=== EXERCISE INSTRUCTIONS ===
Please transcribe the entries below without omitting a single character.

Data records
▼
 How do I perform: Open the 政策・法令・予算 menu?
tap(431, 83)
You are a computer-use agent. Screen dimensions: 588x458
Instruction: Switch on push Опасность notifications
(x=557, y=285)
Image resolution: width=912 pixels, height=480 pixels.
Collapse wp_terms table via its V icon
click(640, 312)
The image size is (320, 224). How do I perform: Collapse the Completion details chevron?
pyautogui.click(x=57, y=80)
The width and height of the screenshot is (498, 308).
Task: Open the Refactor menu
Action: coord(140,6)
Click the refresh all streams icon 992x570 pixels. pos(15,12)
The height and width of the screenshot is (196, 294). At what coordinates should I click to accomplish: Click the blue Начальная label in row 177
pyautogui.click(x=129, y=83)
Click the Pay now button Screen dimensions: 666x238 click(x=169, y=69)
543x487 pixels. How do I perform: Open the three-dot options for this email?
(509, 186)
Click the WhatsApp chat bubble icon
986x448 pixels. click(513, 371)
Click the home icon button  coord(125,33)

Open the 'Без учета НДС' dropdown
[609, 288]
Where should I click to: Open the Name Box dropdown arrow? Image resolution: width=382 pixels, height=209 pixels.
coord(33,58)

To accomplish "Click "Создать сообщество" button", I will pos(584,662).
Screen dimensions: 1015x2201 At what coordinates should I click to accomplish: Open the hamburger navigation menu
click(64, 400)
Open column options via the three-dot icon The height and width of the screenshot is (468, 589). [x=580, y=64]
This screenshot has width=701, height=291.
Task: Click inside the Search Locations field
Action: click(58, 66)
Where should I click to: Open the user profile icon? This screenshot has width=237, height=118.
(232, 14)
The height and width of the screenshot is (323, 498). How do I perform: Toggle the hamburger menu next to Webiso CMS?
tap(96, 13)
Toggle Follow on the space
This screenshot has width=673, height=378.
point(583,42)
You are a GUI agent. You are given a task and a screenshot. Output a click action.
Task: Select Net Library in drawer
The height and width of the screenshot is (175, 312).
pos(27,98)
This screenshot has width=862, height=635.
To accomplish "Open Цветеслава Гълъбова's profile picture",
▲
=== OUTPUT OF THE EXERCISE ===
 How do I perform: Open the 政策・法令・予算 menu?
tap(431, 83)
You are a computer-use agent. Screen dimensions: 588x458
Instruction: Switch on push Опасность notifications
(x=557, y=285)
Image resolution: width=912 pixels, height=480 pixels.
Collapse wp_terms table via its V icon
click(640, 312)
The image size is (320, 224). How do I perform: Collapse the Completion details chevron?
pyautogui.click(x=57, y=80)
The width and height of the screenshot is (498, 308).
Task: Open the Refactor menu
Action: coord(140,6)
Click the refresh all streams icon 992x570 pixels. pos(15,12)
The height and width of the screenshot is (196, 294). At what coordinates should I click to accomplish: Click the blue Начальная label in row 177
pyautogui.click(x=129, y=83)
Click the Pay now button Screen dimensions: 666x238 click(x=169, y=69)
543x487 pixels. How do I perform: Open the three-dot options for this email?
(509, 186)
Click the WhatsApp chat bubble icon
986x448 pixels. click(513, 371)
Click the home icon button  coord(125,33)

Open the 'Без учета НДС' dropdown
[609, 288]
Where should I click to: Open the Name Box dropdown arrow? Image resolution: width=382 pixels, height=209 pixels.
coord(33,58)

To accomplish "Click "Создать сообщество" button", I will pos(584,662).
Screen dimensions: 1015x2201 At what coordinates should I click to accomplish: Open the hamburger navigation menu
click(64, 400)
Open column options via the three-dot icon The height and width of the screenshot is (468, 589). [x=580, y=64]
This screenshot has width=701, height=291.
Task: Click inside the Search Locations field
Action: click(58, 66)
Where should I click to: Open the user profile icon? This screenshot has width=237, height=118.
(232, 14)
The height and width of the screenshot is (323, 498). How do I perform: Toggle the hamburger menu next to Webiso CMS?
tap(96, 13)
Toggle Follow on the space
This screenshot has width=673, height=378.
point(583,42)
You are a GUI agent. You are given a task and a screenshot. Output a click action.
Task: Select Net Library in drawer
The height and width of the screenshot is (175, 312).
pos(27,98)
This screenshot has width=862, height=635.
To accomplish "Open Цветеслава Гълъбова's profile picture",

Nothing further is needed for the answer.